**What is expected:** Render all of the data below as a Markdown table with two columns, Row and Text, putting each nonblank line in its own numbered row. Omit the pictures from your table.

────────────────────

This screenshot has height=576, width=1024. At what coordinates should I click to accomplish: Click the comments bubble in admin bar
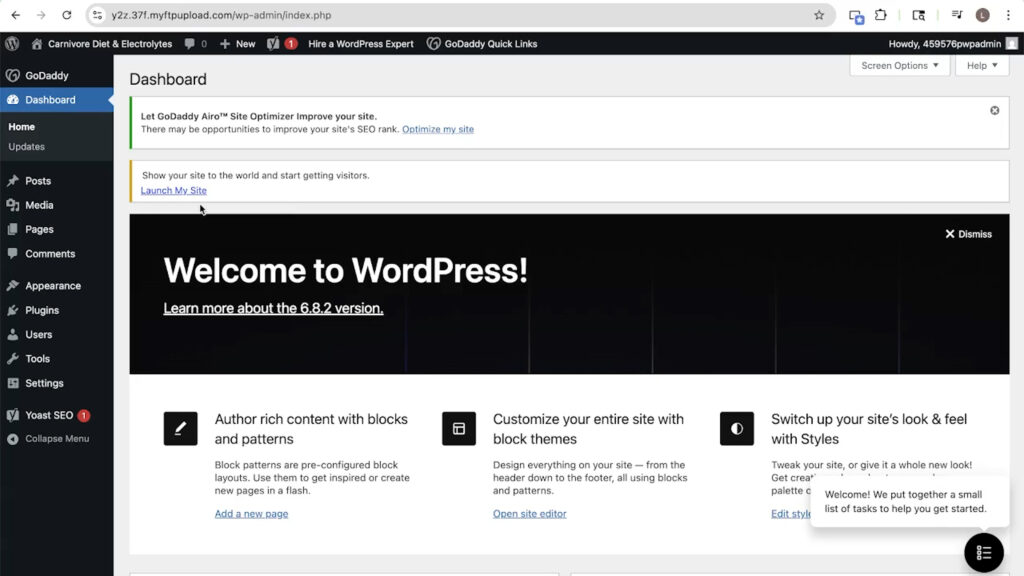[x=195, y=44]
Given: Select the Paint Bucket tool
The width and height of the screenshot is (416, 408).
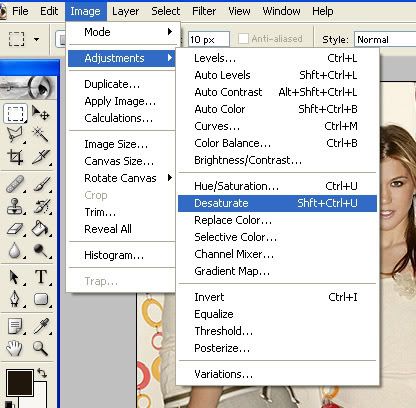Looking at the screenshot, I should pos(41,228).
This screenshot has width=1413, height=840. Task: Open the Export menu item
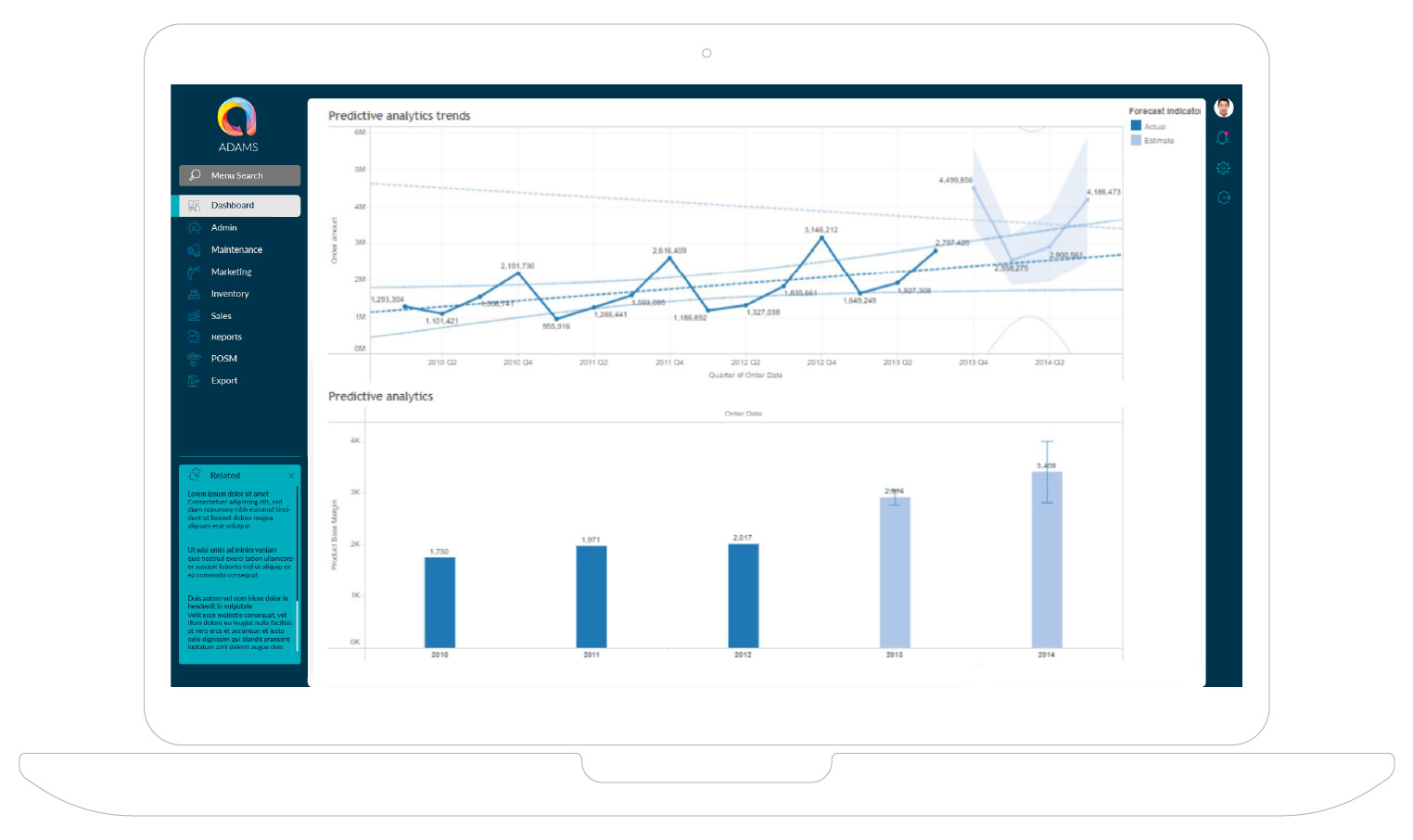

────────────────────

**Complete response:**
| Row | Text |
|---|---|
| 1 | This screenshot has height=576, width=1024. At what coordinates should I click to accomplish: Click the comments bubble in admin bar |
| 2 | [x=195, y=44] |
| 3 | Given: Select the Paint Bucket tool |
| 4 | The width and height of the screenshot is (416, 408). |
| 5 | Looking at the screenshot, I should pos(41,228). |
| 6 | This screenshot has width=1413, height=840. Task: Open the Export menu item |